▸ **Énoncé A**:
Dans le texte sur l'extradition vers le Kazakhstan, à l'aide de quels rapports la Cour analyse-t-elle la situation au sein de l'État destinataire ?
▸ **Énoncé B**:
Citez mot pour mot tout ce qui va de « En l’espèce, se » jusqu'à « dégradants (Art. 3). » dans le texte sur l'extradition vers le Kazakhstan.

▸ **Passage choisi**:
^^^^

Un homme soupçonné d’avoir commis un meurtre au Kazakhstan - État dont il est ressortissant - fut appréhendé et placé en détention en Ukraine. Ce dernier État a initié une procédure d’extradition vers et à la demande du premier. Cependant, la Cour européenne des droits de l’homme, sollicitée en ce sens par l’intéressé, notifia au gouvernement ukrainien une mesure provisoire tendant à la suspension de cette procédure le temps que la requête présentée devant elle soit jugée au fond.
La Cour devait ici déterminer si l’extradition du requérant vers le Kazakhstan par décision de l’Ukraine conduirait à une violation “par ricochet” de ses droits conventionnels (V. par ex. Cour EDH, G. C. 28 février 2008, Saadi c Italie, Req. n° 37201/06 - pour une présentation lettre ADL ou CPDH 26 février 2009 ).
A cette fin et conformément à sa pratique habituelle, la Cour analyse la situation au sein de l’État destinataire à l’aide des rapports d’organisations gouvernementales, internationales et non gouvernementales (§ 68 à 79).
En l’espèce, se trouvaient surtout en jeu le risque pour ce requérant de se voir infliger au Kazakhstan la peine de mort (Art. 2) et celui de subir des actes de tortures et des traitements inhumains et dégradants (Art. 3).

^^^^

▸ **Extrait de données**:

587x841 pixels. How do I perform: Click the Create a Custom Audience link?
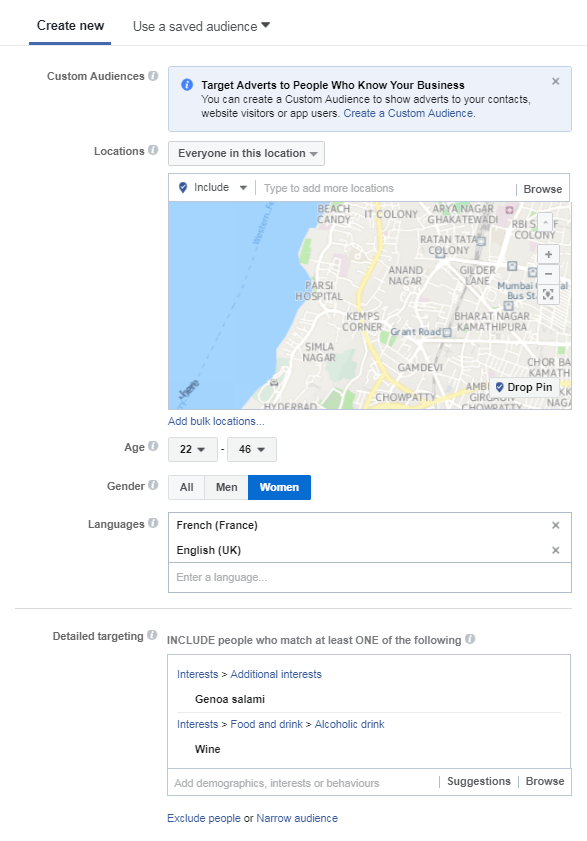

^^^^

▸ **Corrigé A**:
À l'aide des rapports d'organisations gouvernementales, internationales et non gouvernementales.

▸ **Corrigé B**:
En l’espèce, se trouvaient surtout en jeu le risque pour ce requérant de se voir infliger au Kazakhstan la peine de mort (Art. 2) et celui de subir des actes de tortures et des traitements inhumains et dégradants (Art. 3).